ABSTRACT
Despite the adversity Syrian refugees face, the majority of them present positive functioning and do not show clear signs of psychiatric diagnoses. To understand what constitutes this resilience and the concept of mental health among Syrian refugees, a total of four semi-structured groups interviews (N = 25) was conducted in Istanbul (Turkey) and Buffalo (USA). Findings suggest that resilience was cultivated by living in the present with hope for the future; future for their children; feelings of personal safety; being with similar others; religion, and a positive outlook on life.

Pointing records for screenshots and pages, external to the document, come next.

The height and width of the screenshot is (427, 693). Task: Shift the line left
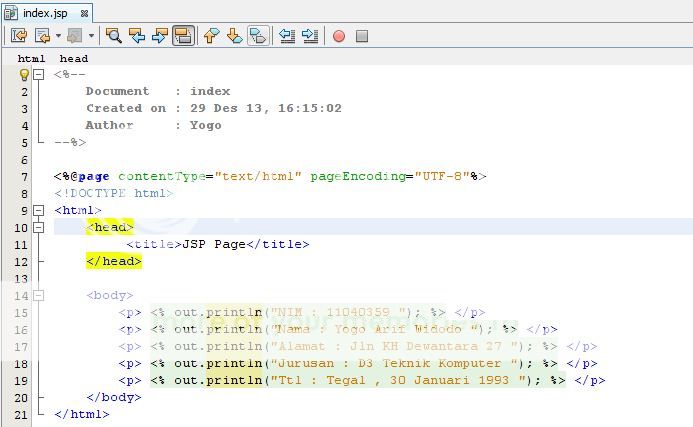point(287,36)
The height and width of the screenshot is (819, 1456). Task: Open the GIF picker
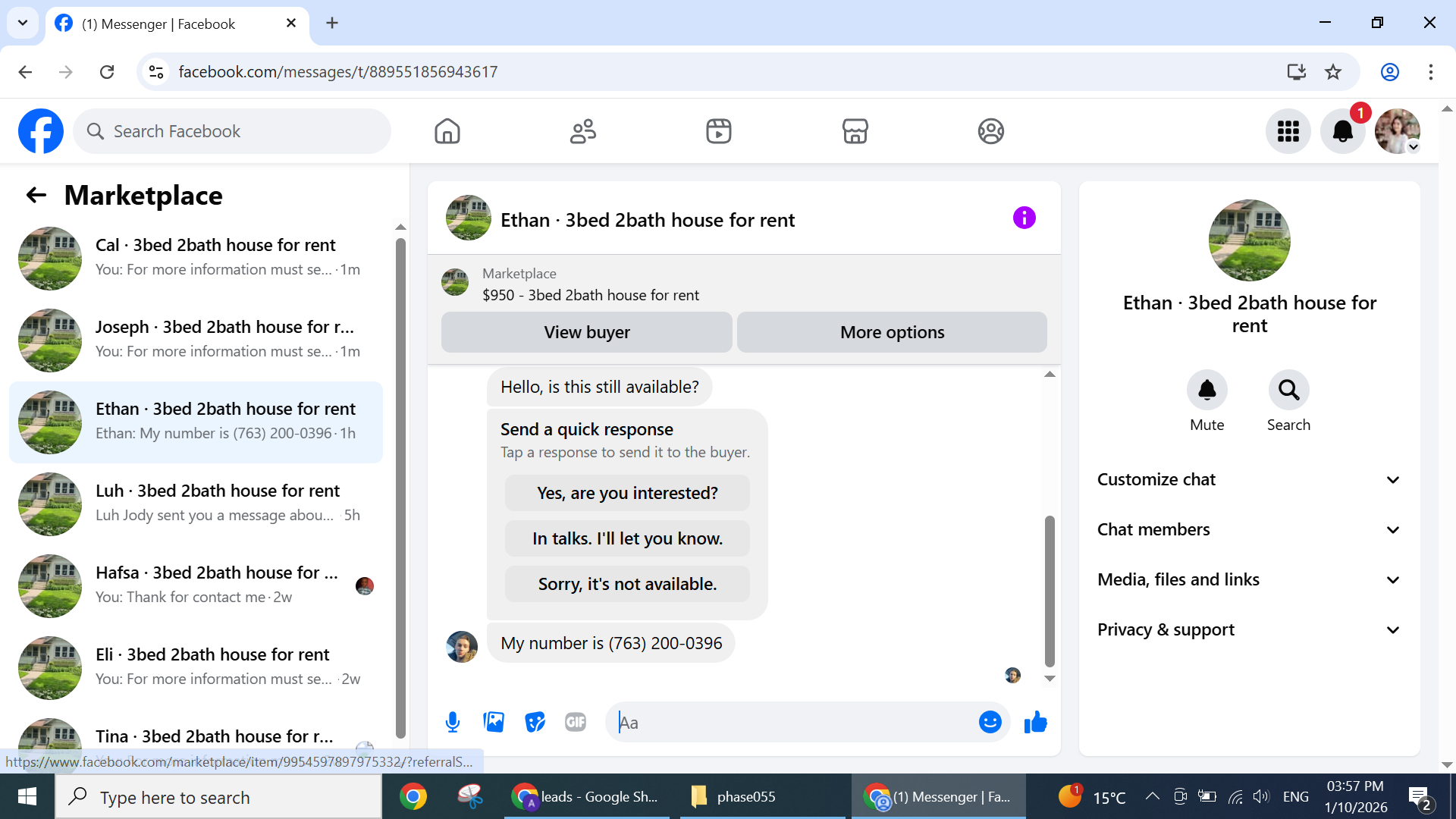[x=576, y=722]
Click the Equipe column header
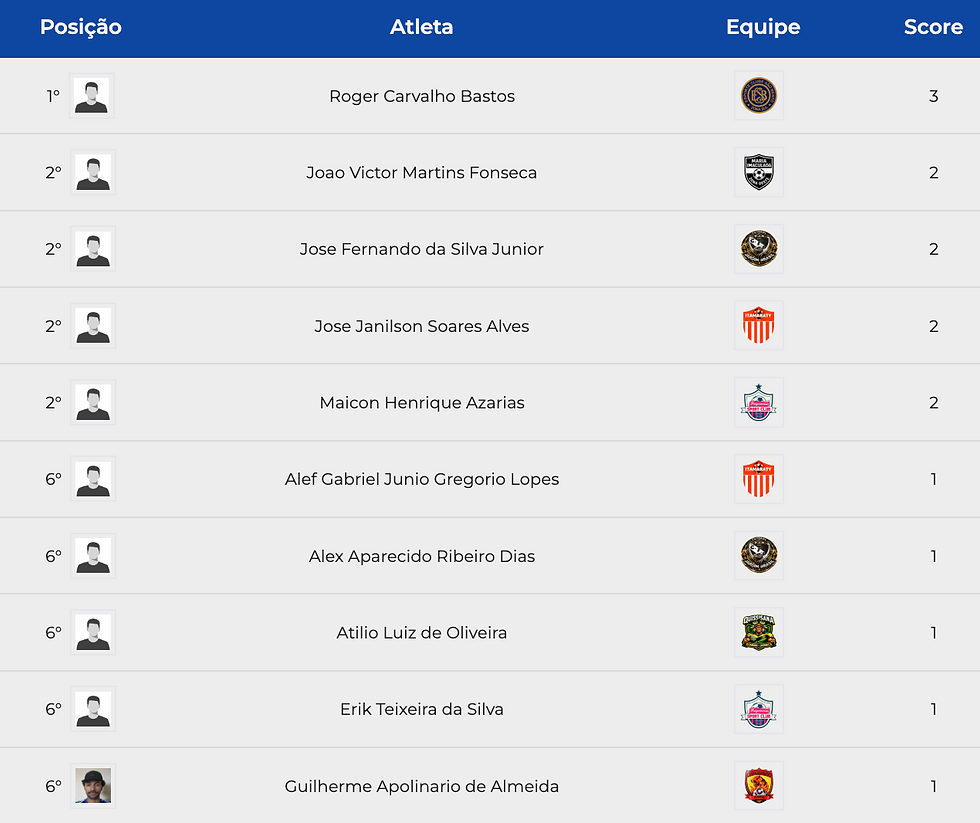This screenshot has width=980, height=823. pos(763,27)
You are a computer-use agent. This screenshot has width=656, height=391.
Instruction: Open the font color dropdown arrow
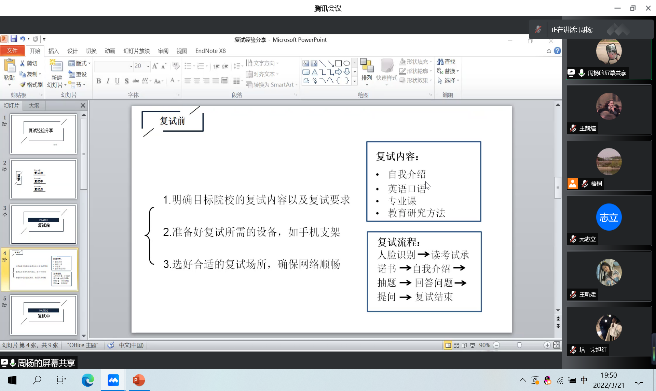(x=178, y=81)
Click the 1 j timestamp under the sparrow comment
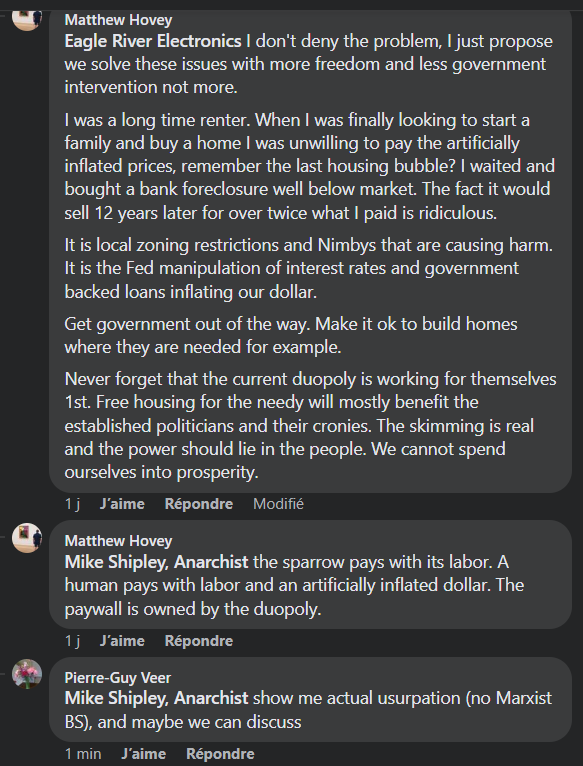This screenshot has width=583, height=766. click(72, 640)
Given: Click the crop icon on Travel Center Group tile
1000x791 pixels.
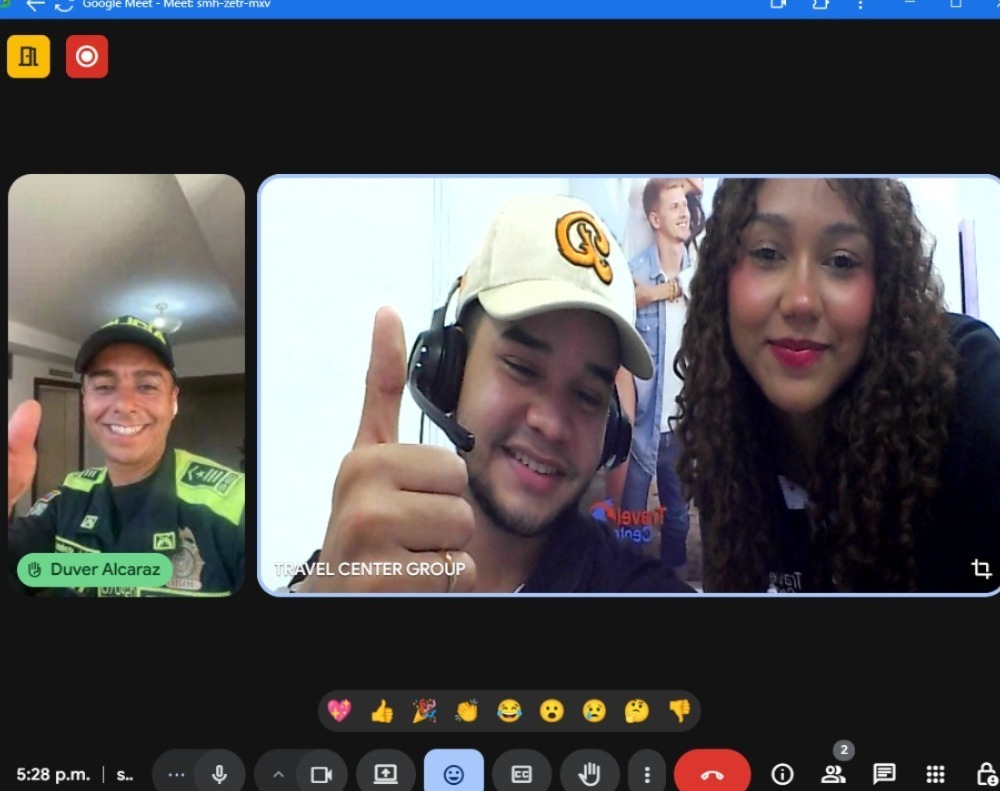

Syrians’ conceptualization of mental health differs depending on their exposure to new practices, knowledge, and available resource in their new country.
Acknowledgments
These authors greatly acknowledge the support of the community members and interpreters Najati Ay Toghlo, Zainab Laith Alabbasi, and Othman AlKarkokli.
Disclosure statement
No potential conflict of interest was reported by the author(s).
Notes
1. “The habitus, the durably installed generative principle of regulated improvisations, produces practices which tend to reproduce the regularities immanent in the objective conditions of the production of their generative principle, while adjusting to the demands inscribed as objective potentialities in the situation, as defined by the cognitive and motivating structures making up the habitus” (Bourdieu, Citation1977, p. 78)
2. “Structures, then, are sets of mutually sustaining schemas and resources that empower and constrain social action and that tend to be reproduced by that social action” (Sewell, Citation1992, p. 19).
3. The interpreters were not native English speakers. To keep the authenticity of the translations, the grammatical errors in quotes were not corrected.